Pollster says conservative, liberal states are both ‘overreaching’ on abortion

New abortion laws passed by states at both ends of the political spectrum are not in step with public opinion on the issue, pollster Lee Miringoff told Hill.TV.

“Both sides are overreaching for different reasons,” Miringoff, director of the Marist Institute for Public Opinion, said during an interview that aired Monday.

“Some of them want to get to the Supreme Court, some are being driven by advocates,” he said. “But the bottom line in this is that independents seem to move in the opposite direction of where the thrust of public policy is.”

Miringoff cited recent abortion laws passed in New York and Alabama as prime examples.

While New York lawmakers approved approved legislation expanding women’s access to abortions, Alabama passed the nation’s most restrictive abortion law.

“What happened was after the New York, more-liberal law that actually chased some people away from the pro-choice position to the pro-life and actually became 47-47, which was really unusual,” he said. “But now with what’s been going on from the more conservative side in Alabama, Missouri and other states, the numbers have reverted back to where they were prior to New York.”

Miringoff joined Hill.TV’s “Rising” to discuss a NPR/PBS NewsHour/Marist survey released last week that found 57 percent of respondents identified as “pro-choice,” while 35 percent called themselves “pro-life.” That marked a shift from a similar poll in February, when results for both sides were at 47 percent.

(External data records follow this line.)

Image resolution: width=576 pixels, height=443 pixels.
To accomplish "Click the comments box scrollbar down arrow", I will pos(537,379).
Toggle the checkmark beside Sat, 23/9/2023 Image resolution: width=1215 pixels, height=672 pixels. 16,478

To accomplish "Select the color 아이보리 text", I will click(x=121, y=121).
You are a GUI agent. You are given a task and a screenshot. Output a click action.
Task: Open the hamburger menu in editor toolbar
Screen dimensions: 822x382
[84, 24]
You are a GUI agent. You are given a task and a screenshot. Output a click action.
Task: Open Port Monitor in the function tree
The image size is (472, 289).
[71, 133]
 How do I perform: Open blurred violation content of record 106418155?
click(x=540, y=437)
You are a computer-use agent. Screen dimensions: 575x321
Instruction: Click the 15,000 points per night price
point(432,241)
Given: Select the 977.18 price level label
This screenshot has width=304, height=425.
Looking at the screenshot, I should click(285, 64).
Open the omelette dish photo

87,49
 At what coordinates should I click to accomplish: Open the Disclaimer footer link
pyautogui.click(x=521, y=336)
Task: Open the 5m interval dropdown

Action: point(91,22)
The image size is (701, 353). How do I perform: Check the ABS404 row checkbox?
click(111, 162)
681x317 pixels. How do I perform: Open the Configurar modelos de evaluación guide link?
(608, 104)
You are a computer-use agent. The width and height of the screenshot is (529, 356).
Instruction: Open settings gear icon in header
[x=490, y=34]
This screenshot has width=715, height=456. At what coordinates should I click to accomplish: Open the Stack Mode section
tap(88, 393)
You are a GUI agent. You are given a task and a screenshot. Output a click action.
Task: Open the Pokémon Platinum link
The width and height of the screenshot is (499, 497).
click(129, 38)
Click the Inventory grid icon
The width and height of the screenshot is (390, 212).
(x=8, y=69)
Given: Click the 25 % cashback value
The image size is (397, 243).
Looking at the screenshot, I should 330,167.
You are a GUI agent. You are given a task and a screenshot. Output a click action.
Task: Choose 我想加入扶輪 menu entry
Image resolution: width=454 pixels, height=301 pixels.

Twenty-six percent of respondents in the recent survey said they are satisfied with abortion laws in the U.S., and a majority said they want Roe v. Wade to be amended or upheld rather than overturned.

Miringoff explained that Americans’ views on abortion are more nuanced than what the current public debate would suggest.

“The public really is nuanced along that continuum, which is why it moves around and it’s also why pro-choice and pro-life are probably labels that don’t really nail where the public is,” he told Hill.TV.